__What you are asked to do__
Please restate each entry that follows word for word.

__Data records__
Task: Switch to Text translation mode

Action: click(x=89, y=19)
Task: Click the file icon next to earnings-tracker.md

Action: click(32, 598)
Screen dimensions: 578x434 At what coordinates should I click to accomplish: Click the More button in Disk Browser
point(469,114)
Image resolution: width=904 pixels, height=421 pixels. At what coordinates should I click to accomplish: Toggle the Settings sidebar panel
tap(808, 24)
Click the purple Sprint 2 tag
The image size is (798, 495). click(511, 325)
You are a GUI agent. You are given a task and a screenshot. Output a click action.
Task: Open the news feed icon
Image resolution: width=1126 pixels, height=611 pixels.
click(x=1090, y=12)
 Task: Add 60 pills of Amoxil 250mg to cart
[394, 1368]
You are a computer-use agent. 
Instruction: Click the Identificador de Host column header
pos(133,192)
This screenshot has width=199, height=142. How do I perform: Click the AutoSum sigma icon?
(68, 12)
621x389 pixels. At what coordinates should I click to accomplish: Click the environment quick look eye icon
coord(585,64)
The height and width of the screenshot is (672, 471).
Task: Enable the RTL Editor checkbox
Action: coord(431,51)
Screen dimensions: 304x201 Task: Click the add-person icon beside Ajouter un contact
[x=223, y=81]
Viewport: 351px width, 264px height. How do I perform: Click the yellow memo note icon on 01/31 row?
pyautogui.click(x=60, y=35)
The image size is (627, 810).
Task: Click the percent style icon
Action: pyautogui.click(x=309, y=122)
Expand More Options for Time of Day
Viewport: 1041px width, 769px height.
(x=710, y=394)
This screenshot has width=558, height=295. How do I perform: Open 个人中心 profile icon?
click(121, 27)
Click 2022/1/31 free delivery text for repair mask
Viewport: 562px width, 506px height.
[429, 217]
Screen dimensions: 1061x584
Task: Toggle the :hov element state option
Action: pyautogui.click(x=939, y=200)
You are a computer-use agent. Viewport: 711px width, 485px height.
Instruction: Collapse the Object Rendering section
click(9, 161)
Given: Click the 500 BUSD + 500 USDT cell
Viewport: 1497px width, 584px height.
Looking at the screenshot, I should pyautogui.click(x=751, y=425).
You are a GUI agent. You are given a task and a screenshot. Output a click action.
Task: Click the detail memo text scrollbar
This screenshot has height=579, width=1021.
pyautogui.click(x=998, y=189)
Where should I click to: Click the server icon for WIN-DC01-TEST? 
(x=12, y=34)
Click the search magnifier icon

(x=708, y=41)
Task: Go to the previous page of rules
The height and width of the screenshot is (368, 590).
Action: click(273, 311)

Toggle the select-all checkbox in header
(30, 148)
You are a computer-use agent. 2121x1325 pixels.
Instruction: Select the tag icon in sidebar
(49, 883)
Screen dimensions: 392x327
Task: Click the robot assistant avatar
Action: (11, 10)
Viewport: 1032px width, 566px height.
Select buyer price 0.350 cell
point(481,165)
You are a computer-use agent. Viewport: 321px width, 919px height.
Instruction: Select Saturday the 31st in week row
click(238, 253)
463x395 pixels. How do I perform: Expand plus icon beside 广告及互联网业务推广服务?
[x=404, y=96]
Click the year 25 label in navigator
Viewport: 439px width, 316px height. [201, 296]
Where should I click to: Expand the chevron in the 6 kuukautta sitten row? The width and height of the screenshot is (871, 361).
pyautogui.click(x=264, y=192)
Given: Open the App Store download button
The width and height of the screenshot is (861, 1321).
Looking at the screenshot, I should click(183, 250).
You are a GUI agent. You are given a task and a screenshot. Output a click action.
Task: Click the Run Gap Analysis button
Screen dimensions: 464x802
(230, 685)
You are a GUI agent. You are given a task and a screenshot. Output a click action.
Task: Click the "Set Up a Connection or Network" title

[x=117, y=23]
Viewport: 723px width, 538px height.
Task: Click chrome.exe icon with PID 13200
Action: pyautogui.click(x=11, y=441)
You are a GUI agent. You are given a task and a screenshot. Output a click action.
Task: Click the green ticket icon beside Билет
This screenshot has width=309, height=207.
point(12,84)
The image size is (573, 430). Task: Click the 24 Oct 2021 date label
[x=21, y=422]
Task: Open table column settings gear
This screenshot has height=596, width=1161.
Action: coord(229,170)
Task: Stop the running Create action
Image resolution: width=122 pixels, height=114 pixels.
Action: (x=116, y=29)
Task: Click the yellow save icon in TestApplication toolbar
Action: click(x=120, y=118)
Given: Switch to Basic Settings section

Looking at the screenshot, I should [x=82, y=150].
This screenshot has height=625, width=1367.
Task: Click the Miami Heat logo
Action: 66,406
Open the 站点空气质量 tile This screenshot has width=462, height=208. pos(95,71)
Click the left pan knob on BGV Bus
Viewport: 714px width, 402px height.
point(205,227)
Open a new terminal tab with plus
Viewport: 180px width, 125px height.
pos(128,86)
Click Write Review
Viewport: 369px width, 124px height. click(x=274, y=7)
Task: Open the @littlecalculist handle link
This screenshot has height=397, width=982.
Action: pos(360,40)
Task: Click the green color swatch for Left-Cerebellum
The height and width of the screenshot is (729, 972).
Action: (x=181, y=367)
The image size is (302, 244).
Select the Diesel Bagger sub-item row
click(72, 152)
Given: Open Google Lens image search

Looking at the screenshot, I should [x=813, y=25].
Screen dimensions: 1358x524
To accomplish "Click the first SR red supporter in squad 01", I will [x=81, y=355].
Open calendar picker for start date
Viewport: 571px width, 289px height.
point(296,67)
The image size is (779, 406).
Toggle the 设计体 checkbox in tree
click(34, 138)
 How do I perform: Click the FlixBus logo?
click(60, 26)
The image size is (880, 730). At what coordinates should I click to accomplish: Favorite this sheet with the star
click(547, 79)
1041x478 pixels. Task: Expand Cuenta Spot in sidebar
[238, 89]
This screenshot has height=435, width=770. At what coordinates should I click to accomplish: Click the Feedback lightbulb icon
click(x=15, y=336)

__Exercise response__
Task: Switch to Text translation mode

Action: click(x=89, y=19)
Task: Click the file icon next to earnings-tracker.md

Action: click(32, 598)
Screen dimensions: 578x434 At what coordinates should I click to accomplish: Click the More button in Disk Browser
point(469,114)
Image resolution: width=904 pixels, height=421 pixels. At what coordinates should I click to accomplish: Toggle the Settings sidebar panel
tap(808, 24)
Click the purple Sprint 2 tag
The image size is (798, 495). click(511, 325)
You are a GUI agent. You are given a task and a screenshot. Output a click action.
Task: Open the news feed icon
Image resolution: width=1126 pixels, height=611 pixels.
click(x=1090, y=12)
 Task: Add 60 pills of Amoxil 250mg to cart
[394, 1368]
You are a computer-use agent. 
Instruction: Click the Identificador de Host column header
pos(133,192)
This screenshot has width=199, height=142. How do I perform: Click the AutoSum sigma icon?
(68, 12)
621x389 pixels. At what coordinates should I click to accomplish: Click the environment quick look eye icon
coord(585,64)
The height and width of the screenshot is (672, 471).
Task: Enable the RTL Editor checkbox
Action: coord(431,51)
Screen dimensions: 304x201 Task: Click the add-person icon beside Ajouter un contact
[x=223, y=81]
Viewport: 351px width, 264px height. How do I perform: Click the yellow memo note icon on 01/31 row?
pyautogui.click(x=60, y=35)
The image size is (627, 810).
Task: Click the percent style icon
Action: pyautogui.click(x=309, y=122)
Expand More Options for Time of Day
Viewport: 1041px width, 769px height.
(x=710, y=394)
This screenshot has width=558, height=295. How do I perform: Open 个人中心 profile icon?
click(121, 27)
Click 2022/1/31 free delivery text for repair mask
Viewport: 562px width, 506px height.
[429, 217]
Screen dimensions: 1061x584
Task: Toggle the :hov element state option
Action: pyautogui.click(x=939, y=200)
You are a computer-use agent. Viewport: 711px width, 485px height.
Instruction: Collapse the Object Rendering section
click(9, 161)
Given: Click the 500 BUSD + 500 USDT cell
Viewport: 1497px width, 584px height.
Looking at the screenshot, I should pyautogui.click(x=751, y=425).
You are a GUI agent. You are given a task and a screenshot. Output a click action.
Task: Click the detail memo text scrollbar
This screenshot has height=579, width=1021.
pyautogui.click(x=998, y=189)
Where should I click to: Click the server icon for WIN-DC01-TEST? 
(x=12, y=34)
Click the search magnifier icon

(x=708, y=41)
Task: Go to the previous page of rules
The height and width of the screenshot is (368, 590).
Action: click(273, 311)

Toggle the select-all checkbox in header
(30, 148)
You are a computer-use agent. 2121x1325 pixels.
Instruction: Select the tag icon in sidebar
(49, 883)
Screen dimensions: 392x327
Task: Click the robot assistant avatar
Action: (11, 10)
Viewport: 1032px width, 566px height.
Select buyer price 0.350 cell
point(481,165)
You are a computer-use agent. Viewport: 321px width, 919px height.
Instruction: Select Saturday the 31st in week row
click(238, 253)
463x395 pixels. How do I perform: Expand plus icon beside 广告及互联网业务推广服务?
[x=404, y=96]
Click the year 25 label in navigator
Viewport: 439px width, 316px height. [201, 296]
Where should I click to: Expand the chevron in the 6 kuukautta sitten row? The width and height of the screenshot is (871, 361).
pyautogui.click(x=264, y=192)
Given: Open the App Store download button
The width and height of the screenshot is (861, 1321).
Looking at the screenshot, I should click(183, 250).
You are a GUI agent. You are given a task and a screenshot. Output a click action.
Task: Click the Run Gap Analysis button
Screen dimensions: 464x802
(230, 685)
You are a GUI agent. You are given a task and a screenshot. Output a click action.
Task: Click the "Set Up a Connection or Network" title

[x=117, y=23]
Viewport: 723px width, 538px height.
Task: Click chrome.exe icon with PID 13200
Action: pyautogui.click(x=11, y=441)
You are a GUI agent. You are given a task and a screenshot. Output a click action.
Task: Click the green ticket icon beside Билет
This screenshot has width=309, height=207.
point(12,84)
The image size is (573, 430). Task: Click the 24 Oct 2021 date label
[x=21, y=422]
Task: Open table column settings gear
This screenshot has height=596, width=1161.
Action: coord(229,170)
Task: Stop the running Create action
Image resolution: width=122 pixels, height=114 pixels.
Action: (x=116, y=29)
Task: Click the yellow save icon in TestApplication toolbar
Action: click(x=120, y=118)
Given: Switch to Basic Settings section

Looking at the screenshot, I should [x=82, y=150].
This screenshot has height=625, width=1367.
Task: Click the Miami Heat logo
Action: 66,406
Open the 站点空气质量 tile This screenshot has width=462, height=208. pos(95,71)
Click the left pan knob on BGV Bus
Viewport: 714px width, 402px height.
point(205,227)
Open a new terminal tab with plus
Viewport: 180px width, 125px height.
pos(128,86)
Click Write Review
Viewport: 369px width, 124px height. click(x=274, y=7)
Task: Open the @littlecalculist handle link
This screenshot has height=397, width=982.
Action: pos(360,40)
Task: Click the green color swatch for Left-Cerebellum
The height and width of the screenshot is (729, 972).
Action: (x=181, y=367)
The image size is (302, 244).
Select the Diesel Bagger sub-item row
click(72, 152)
Given: Open Google Lens image search

Looking at the screenshot, I should [x=813, y=25].
Screen dimensions: 1358x524
To accomplish "Click the first SR red supporter in squad 01", I will [x=81, y=355].
Open calendar picker for start date
Viewport: 571px width, 289px height.
point(296,67)
The image size is (779, 406).
Toggle the 设计体 checkbox in tree
click(34, 138)
 How do I perform: Click the FlixBus logo?
click(60, 26)
The image size is (880, 730). At what coordinates should I click to accomplish: Favorite this sheet with the star
click(547, 79)
1041x478 pixels. Task: Expand Cuenta Spot in sidebar
[238, 89]
This screenshot has height=435, width=770. At what coordinates should I click to accomplish: Click the Feedback lightbulb icon
click(x=15, y=336)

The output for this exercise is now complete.